Every record shown below is to be output exactly.

= = = = =

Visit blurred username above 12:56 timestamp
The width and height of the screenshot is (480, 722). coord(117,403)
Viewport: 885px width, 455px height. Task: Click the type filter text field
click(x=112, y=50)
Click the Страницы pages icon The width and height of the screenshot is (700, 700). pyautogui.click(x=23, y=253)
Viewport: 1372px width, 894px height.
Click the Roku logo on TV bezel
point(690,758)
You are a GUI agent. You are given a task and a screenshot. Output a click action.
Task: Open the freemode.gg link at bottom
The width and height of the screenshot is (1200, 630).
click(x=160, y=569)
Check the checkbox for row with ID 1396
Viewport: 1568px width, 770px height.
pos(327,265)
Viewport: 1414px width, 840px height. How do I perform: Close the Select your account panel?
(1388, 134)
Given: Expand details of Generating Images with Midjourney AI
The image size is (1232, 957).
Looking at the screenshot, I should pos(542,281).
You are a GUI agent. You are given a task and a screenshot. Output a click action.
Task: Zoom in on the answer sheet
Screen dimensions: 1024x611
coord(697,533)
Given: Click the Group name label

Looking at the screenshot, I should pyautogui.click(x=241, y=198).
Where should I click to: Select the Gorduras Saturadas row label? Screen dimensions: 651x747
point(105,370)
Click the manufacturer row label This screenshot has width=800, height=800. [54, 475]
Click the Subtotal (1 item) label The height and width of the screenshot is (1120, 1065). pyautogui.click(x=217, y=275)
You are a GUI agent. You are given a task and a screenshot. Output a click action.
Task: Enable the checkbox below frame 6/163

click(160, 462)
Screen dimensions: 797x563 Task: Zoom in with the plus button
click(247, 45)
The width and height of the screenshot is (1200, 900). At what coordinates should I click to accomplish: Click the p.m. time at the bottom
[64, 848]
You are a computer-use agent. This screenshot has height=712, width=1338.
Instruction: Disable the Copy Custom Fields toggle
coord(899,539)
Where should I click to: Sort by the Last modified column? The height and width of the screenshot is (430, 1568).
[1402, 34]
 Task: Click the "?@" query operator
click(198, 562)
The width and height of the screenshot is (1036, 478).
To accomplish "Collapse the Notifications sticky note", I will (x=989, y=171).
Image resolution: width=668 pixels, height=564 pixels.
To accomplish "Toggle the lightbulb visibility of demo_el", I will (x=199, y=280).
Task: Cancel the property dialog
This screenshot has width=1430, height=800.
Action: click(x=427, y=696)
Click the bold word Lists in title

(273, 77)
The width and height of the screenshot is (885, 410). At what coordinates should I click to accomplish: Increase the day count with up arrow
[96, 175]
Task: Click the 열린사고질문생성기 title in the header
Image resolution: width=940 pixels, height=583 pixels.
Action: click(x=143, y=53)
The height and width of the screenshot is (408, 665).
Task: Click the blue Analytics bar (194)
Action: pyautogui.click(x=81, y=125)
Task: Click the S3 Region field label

= = = = =

ANSWER BOX -
Visit blurred username above 12:56 timestamp
The width and height of the screenshot is (480, 722). coord(117,403)
Viewport: 885px width, 455px height. Task: Click the type filter text field
click(x=112, y=50)
Click the Страницы pages icon The width and height of the screenshot is (700, 700). pyautogui.click(x=23, y=253)
Viewport: 1372px width, 894px height.
Click the Roku logo on TV bezel
point(690,758)
You are a GUI agent. You are given a task and a screenshot. Output a click action.
Task: Open the freemode.gg link at bottom
The width and height of the screenshot is (1200, 630).
click(x=160, y=569)
Check the checkbox for row with ID 1396
Viewport: 1568px width, 770px height.
pos(327,265)
Viewport: 1414px width, 840px height. How do I perform: Close the Select your account panel?
(1388, 134)
Given: Expand details of Generating Images with Midjourney AI
The image size is (1232, 957).
Looking at the screenshot, I should pos(542,281).
You are a GUI agent. You are given a task and a screenshot. Output a click action.
Task: Zoom in on the answer sheet
Screen dimensions: 1024x611
coord(697,533)
Given: Click the Group name label

Looking at the screenshot, I should pyautogui.click(x=241, y=198).
Where should I click to: Select the Gorduras Saturadas row label? Screen dimensions: 651x747
point(105,370)
Click the manufacturer row label This screenshot has width=800, height=800. [54, 475]
Click the Subtotal (1 item) label The height and width of the screenshot is (1120, 1065). pyautogui.click(x=217, y=275)
You are a GUI agent. You are given a task and a screenshot. Output a click action.
Task: Enable the checkbox below frame 6/163

click(160, 462)
Screen dimensions: 797x563 Task: Zoom in with the plus button
click(247, 45)
The width and height of the screenshot is (1200, 900). At what coordinates should I click to accomplish: Click the p.m. time at the bottom
[64, 848]
You are a computer-use agent. This screenshot has height=712, width=1338.
Instruction: Disable the Copy Custom Fields toggle
coord(899,539)
Where should I click to: Sort by the Last modified column? The height and width of the screenshot is (430, 1568).
[1402, 34]
 Task: Click the "?@" query operator
click(198, 562)
The width and height of the screenshot is (1036, 478).
To accomplish "Collapse the Notifications sticky note", I will (x=989, y=171).
Image resolution: width=668 pixels, height=564 pixels.
To accomplish "Toggle the lightbulb visibility of demo_el", I will (x=199, y=280).
Task: Cancel the property dialog
This screenshot has width=1430, height=800.
Action: click(x=427, y=696)
Click the bold word Lists in title

(273, 77)
The width and height of the screenshot is (885, 410). At what coordinates should I click to accomplish: Increase the day count with up arrow
[96, 175]
Task: Click the 열린사고질문생성기 title in the header
Image resolution: width=940 pixels, height=583 pixels.
Action: click(x=143, y=53)
The height and width of the screenshot is (408, 665).
Task: Click the blue Analytics bar (194)
Action: pyautogui.click(x=81, y=125)
Task: Click the S3 Region field label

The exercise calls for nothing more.